- _Instructions for the task_
Leaving the pictures aside, restate all of the data exactly.

START Exercise data

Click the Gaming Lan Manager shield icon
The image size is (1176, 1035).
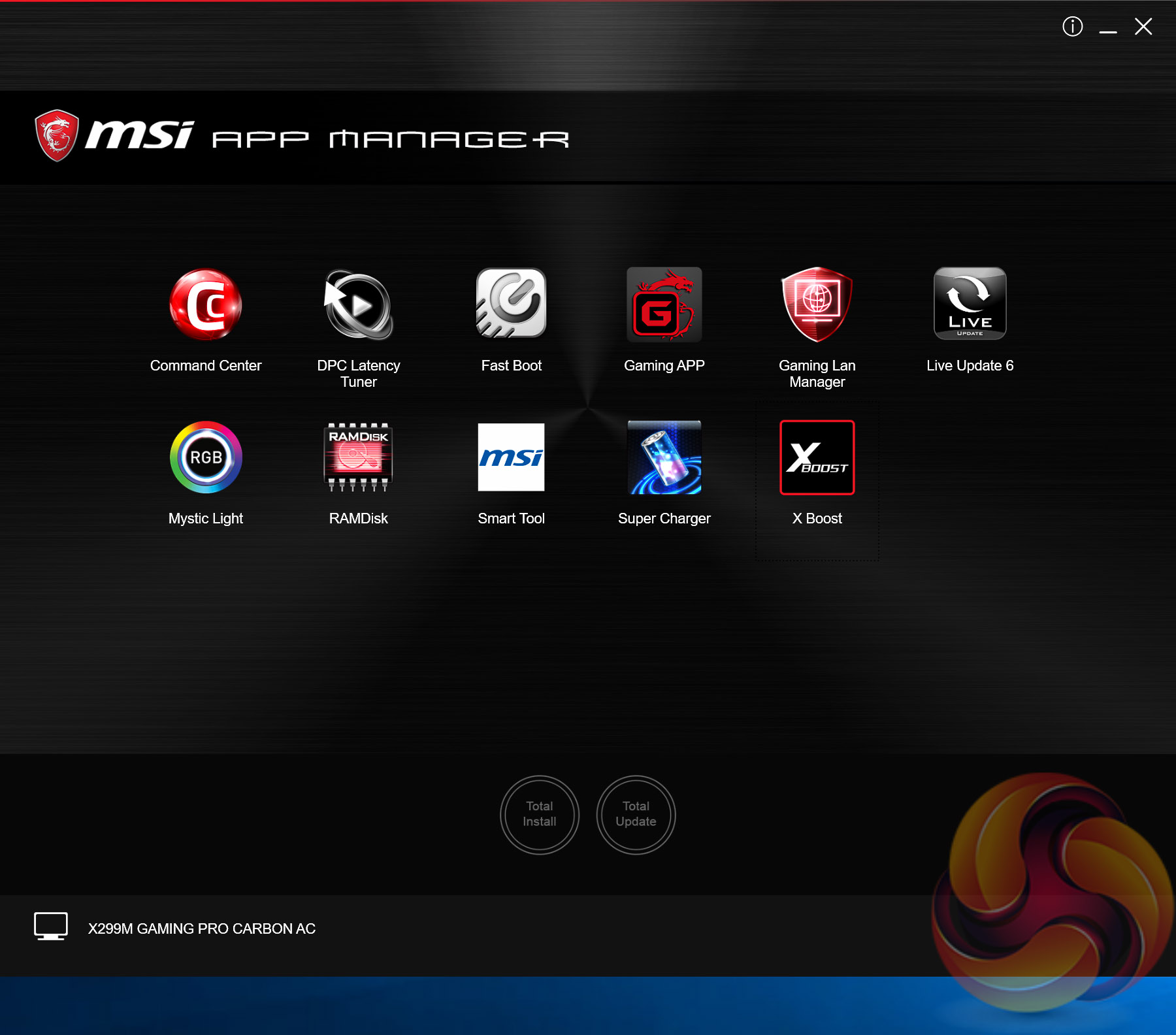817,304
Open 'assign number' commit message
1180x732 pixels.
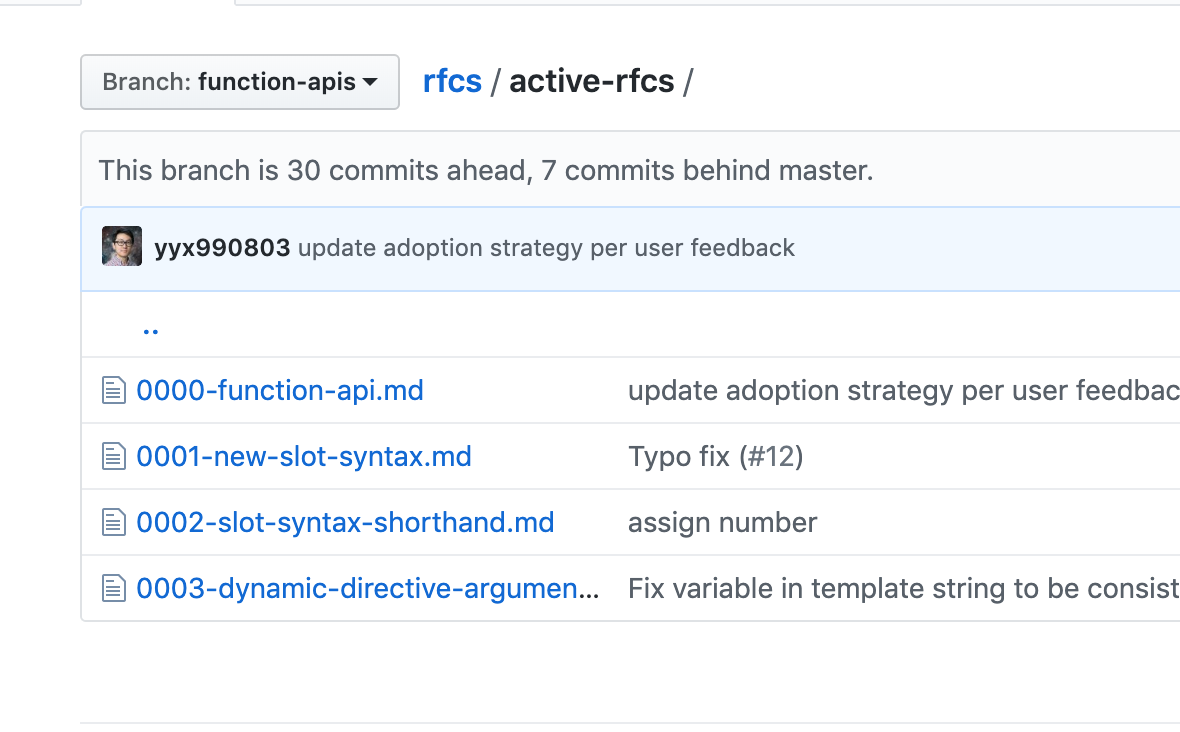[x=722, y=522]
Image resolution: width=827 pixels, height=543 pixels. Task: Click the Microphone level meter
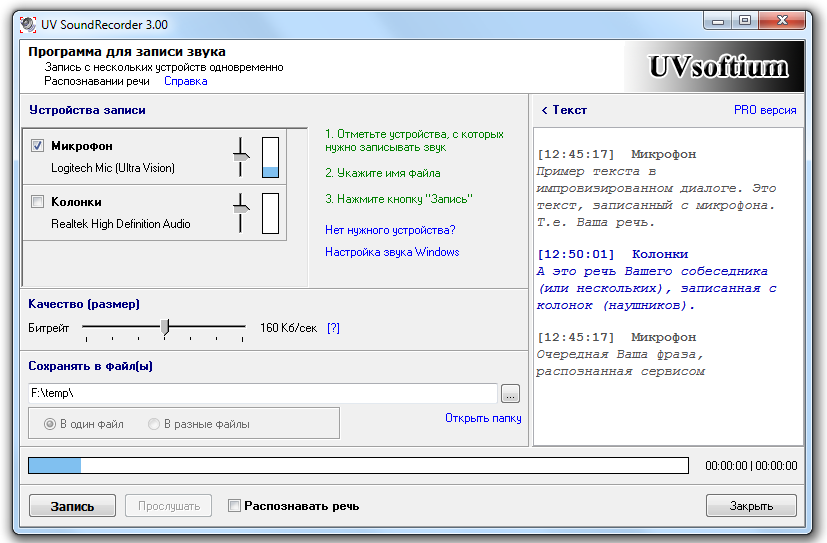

END Exercise data

- _Exercise output_
Click the Gaming Lan Manager shield icon
The image size is (1176, 1035).
817,304
Open 'assign number' commit message
1180x732 pixels.
[x=722, y=522]
Image resolution: width=827 pixels, height=543 pixels. Task: Click the Microphone level meter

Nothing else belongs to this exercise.